The 14 freeride routes are locally called the Powder Department. There are a couple Freeride Checkpoints with transceiver test and avalanche condition reports. Also, there is a great Powder Department freeride route topo map available on the Stubaier Gletscher website. Here are descriptions of each of the freeride routes spread across Stubaier Gletscher ski area.
Freeride Route #1 (Freeride Zoo) starts at the Pfaffengrat lift top station and quickly runs down to the Fernau top station. While its not a particularly long off-piste route, it offers a great into to riders that are new to the backcountry. There are some mini-cliffs that some riders like to jib over so watch out for the avalanche conditions.
Freeride Route #2 (Highway) begins at the Rotadl lift top station and flows back to the Rotadl base. There are actually two routes on the north side of the lift that are pretty steep approaching 40 degrees.
Freeride Route #3 (Panorama) starts from the summit of the Daunjoch lift and floats back down to the Daujoch lift base. As the name states, there are amazing views of the entire ski area. It’s a good early morning intro to freeriding in Stubaier Gletscher.
Freeride Route #4 (North Face) begins at the Rotadl lifts top station and flows the south side of the lift back down to the base. It passes through rocky terrain making it more challenging than nearby Freeride Route #2 on the north side of the lift. There are some narrow channels and chutes to explore.
Freeride Route #5 (Fernau Xpress) starts at the Eisjoch t-bar lift top station and flows diagonally to the base of the Fernau t-bar base station. It rolls over wide open slopes across the glaciers. Just keep an eye out for glacial crevasses and practice glacial terrain safety measures. The wide open slopes turn sketchy near the end of the route before the Fernau base.
Freeride Route #6 (Gamsgrat) begins at the Gamsgarten top station and follows the north line back down to the base station. While its not a long run, it does have a few cliff drops near the end.
Freeride Route #7 (L’Utimo) starts near Dresdnerhutte just above the Fernau mid-station and runs roughly along the 3S Eisgrat lift line back down to the Eisgrat bottom station. It is a very long off-piste route that is very sketchy. There is very high avalanche risk, so make sure to check the conditions first.
Freeride Route #9 (Direttissima) begins at the Murmelebahn lift summit and traverses all the way down to the 3S Eisgrat lift base station through remote off-piste terrain. It runs parallel to the Wilde Grub’n ski route in a narrow valley on wide slopes.
Freeride Route #10 (The Wall) starts at the summit of the Fernau lift and runs down to the Fernau middle station. It starts a little mellow and then descends through steep 40 degree slopes near the finish in avalanche terrain.
Freeride Route #11 (Hard Rock) starts at the summit of the Fernau lift and runs down to the Fernau middle station. It starts along with Freeride Route #10 and then splits off to run a little closer to the Fernau lift line on a slightly mellower route. There are some rocks to watch out for.

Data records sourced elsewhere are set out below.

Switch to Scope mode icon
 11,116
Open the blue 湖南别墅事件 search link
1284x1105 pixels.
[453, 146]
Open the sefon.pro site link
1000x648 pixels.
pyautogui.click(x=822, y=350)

Freeride Route #12 (Hidden Valley) begins at the top of the Kitzlift near the Gamsgarten top station and then flows back to the Gamsgarten base station. It usually requires about a 10 minute hike to get to the start of this hidden route.
Freeride Route #13 (Cannonball) starts at the Eisgrat top station and follows a challenging line north of the 3S Eisgrat lift line on the way back down to the Fernau middle station. There is a very steep channel with plenty of rocks.
Freeride Route #14 (The Wildspitz) begins at the summit of the Daunferner lift and runs to the 3S Eisgrat top station. This is a very, very steep route with 45 degree slopes. This is for experts only since falling is not an option. If the entrance looks to hairy for you, there is an alternative bypass on ski route Bildstockjoch.
After a long morning of shredding, try checking out the on-mountain Jochdohle or Dresdner Hutte for lunch.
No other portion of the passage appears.